_INFORMATION SHOWN:_
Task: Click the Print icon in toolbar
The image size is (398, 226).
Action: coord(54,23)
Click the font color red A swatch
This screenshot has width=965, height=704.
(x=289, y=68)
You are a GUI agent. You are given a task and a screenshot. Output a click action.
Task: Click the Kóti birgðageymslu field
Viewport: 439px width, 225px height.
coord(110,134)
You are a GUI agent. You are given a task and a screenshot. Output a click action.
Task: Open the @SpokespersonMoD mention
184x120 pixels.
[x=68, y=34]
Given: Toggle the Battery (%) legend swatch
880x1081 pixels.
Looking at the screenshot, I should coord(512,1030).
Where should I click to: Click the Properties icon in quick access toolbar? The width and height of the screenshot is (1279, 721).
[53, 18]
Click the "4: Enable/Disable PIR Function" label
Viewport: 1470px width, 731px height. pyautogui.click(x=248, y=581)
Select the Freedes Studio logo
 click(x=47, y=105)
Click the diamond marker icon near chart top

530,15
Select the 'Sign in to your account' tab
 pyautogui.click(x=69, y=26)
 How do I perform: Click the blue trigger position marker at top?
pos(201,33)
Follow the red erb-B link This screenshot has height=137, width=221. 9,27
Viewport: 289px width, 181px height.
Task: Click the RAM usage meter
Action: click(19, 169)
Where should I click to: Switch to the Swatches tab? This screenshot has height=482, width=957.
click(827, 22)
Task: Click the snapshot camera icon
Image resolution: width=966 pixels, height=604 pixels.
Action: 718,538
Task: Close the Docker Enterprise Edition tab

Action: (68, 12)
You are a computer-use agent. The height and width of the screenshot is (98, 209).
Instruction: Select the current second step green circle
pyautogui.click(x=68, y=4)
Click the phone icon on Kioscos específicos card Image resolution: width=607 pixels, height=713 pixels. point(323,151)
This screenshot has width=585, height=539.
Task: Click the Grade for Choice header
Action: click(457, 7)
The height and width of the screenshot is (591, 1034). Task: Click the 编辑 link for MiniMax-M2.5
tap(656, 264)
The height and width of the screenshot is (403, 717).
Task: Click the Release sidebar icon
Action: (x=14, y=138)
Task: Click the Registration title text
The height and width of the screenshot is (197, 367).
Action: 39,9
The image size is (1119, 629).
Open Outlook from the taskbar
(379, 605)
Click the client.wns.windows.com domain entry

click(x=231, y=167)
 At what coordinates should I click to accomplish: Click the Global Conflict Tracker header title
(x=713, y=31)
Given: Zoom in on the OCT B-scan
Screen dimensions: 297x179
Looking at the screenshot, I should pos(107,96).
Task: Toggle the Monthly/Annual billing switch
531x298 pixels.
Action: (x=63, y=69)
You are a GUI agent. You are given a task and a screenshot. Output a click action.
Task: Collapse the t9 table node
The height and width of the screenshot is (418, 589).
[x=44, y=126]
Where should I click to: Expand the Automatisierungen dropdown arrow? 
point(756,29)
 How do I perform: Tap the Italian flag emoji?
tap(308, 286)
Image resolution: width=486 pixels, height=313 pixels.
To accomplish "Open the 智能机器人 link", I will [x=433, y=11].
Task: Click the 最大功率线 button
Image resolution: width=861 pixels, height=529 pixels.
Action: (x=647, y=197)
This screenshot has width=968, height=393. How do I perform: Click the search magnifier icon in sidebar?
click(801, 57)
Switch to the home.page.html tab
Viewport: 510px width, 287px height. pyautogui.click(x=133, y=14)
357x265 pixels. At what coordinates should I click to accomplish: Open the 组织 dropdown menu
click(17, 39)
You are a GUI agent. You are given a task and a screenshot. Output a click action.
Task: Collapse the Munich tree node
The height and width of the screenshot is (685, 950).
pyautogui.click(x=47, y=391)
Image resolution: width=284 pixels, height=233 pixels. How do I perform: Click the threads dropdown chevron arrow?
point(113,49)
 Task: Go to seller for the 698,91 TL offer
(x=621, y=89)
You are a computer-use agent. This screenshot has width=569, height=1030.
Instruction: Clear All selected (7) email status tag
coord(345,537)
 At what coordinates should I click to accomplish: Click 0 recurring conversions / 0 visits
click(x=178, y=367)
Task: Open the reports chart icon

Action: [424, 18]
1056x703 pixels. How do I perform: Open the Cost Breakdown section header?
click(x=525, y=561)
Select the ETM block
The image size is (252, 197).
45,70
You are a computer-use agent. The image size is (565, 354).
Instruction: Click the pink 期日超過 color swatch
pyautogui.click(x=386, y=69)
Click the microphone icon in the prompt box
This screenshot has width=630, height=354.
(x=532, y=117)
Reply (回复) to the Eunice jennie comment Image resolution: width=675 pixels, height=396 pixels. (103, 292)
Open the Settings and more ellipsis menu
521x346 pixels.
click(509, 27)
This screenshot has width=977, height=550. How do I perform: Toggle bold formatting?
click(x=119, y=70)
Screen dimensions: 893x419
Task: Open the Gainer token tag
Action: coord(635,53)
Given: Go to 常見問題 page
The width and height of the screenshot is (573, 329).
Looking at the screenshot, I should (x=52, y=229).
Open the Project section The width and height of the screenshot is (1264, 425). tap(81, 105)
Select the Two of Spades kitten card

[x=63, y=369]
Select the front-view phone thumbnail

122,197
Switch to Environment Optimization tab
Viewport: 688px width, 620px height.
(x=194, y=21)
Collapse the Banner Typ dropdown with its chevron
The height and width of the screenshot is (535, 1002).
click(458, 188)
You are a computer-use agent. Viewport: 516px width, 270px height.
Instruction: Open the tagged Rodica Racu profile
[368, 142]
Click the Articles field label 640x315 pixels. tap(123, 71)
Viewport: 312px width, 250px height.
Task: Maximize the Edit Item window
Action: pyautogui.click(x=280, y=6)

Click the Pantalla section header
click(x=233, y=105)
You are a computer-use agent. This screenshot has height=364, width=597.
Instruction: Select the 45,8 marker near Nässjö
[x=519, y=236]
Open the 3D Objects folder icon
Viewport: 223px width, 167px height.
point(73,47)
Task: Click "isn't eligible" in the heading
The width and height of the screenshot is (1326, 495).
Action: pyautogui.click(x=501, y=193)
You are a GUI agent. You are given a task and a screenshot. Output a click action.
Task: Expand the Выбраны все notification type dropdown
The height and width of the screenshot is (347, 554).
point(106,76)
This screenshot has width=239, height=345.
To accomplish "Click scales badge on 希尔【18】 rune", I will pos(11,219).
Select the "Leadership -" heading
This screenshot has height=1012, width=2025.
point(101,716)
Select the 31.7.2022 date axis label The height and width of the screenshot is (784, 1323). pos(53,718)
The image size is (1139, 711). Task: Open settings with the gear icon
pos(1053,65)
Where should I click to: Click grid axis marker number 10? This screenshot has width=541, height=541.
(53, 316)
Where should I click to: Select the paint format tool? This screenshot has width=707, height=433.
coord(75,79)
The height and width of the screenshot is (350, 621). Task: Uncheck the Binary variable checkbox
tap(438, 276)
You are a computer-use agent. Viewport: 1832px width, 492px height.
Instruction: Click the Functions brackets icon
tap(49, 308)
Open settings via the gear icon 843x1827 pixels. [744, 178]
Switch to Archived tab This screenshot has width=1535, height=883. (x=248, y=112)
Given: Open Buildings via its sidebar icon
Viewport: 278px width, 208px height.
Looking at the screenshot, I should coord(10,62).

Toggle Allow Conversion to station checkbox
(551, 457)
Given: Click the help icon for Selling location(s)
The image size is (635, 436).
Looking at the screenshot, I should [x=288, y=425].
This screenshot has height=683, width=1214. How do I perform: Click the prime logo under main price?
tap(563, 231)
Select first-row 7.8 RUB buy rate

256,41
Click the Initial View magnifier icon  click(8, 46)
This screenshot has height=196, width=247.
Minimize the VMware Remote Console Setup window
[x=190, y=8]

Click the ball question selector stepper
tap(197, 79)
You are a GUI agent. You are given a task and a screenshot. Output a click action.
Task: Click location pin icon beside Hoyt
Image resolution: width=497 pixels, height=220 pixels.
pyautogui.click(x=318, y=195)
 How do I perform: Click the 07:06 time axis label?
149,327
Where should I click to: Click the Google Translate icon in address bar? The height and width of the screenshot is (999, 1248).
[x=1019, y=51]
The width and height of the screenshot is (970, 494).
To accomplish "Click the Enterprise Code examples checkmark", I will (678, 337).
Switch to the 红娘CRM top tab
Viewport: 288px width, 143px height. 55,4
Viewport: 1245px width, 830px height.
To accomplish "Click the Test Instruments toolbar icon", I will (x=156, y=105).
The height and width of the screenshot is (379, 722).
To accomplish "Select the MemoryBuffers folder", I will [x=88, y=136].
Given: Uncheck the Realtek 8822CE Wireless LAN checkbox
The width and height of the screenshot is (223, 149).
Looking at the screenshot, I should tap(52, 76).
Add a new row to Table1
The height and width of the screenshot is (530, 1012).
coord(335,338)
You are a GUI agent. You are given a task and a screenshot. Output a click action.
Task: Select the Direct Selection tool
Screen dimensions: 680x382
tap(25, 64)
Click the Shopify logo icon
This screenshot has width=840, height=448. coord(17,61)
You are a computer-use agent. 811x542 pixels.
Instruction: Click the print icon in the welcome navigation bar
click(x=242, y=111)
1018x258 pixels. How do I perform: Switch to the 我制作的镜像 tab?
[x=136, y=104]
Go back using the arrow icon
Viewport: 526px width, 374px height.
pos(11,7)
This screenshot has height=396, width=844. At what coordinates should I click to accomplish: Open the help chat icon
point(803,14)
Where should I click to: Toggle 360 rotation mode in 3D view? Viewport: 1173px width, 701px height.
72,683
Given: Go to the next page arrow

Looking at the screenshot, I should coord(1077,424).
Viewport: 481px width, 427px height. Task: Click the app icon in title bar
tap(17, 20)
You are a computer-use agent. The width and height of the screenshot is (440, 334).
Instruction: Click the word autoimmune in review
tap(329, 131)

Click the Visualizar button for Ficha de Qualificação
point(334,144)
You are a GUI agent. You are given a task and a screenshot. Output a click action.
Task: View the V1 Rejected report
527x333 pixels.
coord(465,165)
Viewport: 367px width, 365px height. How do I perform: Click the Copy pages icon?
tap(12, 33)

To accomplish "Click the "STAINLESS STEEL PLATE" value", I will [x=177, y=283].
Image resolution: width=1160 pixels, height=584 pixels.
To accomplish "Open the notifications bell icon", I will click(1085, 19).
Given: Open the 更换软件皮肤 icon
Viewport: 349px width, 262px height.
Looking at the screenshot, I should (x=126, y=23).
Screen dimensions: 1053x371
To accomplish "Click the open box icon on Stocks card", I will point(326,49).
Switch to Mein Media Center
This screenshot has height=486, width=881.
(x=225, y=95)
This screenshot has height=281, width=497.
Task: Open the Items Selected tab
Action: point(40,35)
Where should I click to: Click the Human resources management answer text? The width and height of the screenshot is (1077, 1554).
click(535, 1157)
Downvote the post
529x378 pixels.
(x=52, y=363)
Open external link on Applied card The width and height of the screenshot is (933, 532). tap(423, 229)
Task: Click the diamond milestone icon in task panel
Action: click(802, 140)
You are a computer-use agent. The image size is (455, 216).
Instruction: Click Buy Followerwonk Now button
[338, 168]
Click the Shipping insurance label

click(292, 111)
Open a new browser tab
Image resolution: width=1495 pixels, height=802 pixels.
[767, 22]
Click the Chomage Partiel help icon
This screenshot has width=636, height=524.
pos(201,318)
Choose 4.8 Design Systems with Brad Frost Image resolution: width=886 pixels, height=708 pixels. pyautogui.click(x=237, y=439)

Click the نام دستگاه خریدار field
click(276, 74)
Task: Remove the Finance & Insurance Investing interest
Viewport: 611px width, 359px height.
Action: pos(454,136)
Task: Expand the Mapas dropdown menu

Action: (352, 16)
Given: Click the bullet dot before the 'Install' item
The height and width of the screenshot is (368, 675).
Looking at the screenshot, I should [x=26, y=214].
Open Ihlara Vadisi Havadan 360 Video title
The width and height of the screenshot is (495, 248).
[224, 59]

_PROMPT:_ List all lines from the entries that include the word "computer".

_EXERCISE SOLUTION:_
You are a computer-use agent. The height and width of the screenshot is (98, 209).
You are a computer-use agent. This screenshot has width=569, height=1030.
You are a computer-use agent. The image size is (565, 354).
You are a computer-use agent. Viewport: 516px width, 270px height.
You are a computer-use agent. This screenshot has height=364, width=597.
You are a computer-use agent. Viewport: 1832px width, 492px height.
You are a computer-use agent. 811x542 pixels.
You are a computer-use agent. The width and height of the screenshot is (440, 334).
You are a computer-use agent. The image size is (455, 216).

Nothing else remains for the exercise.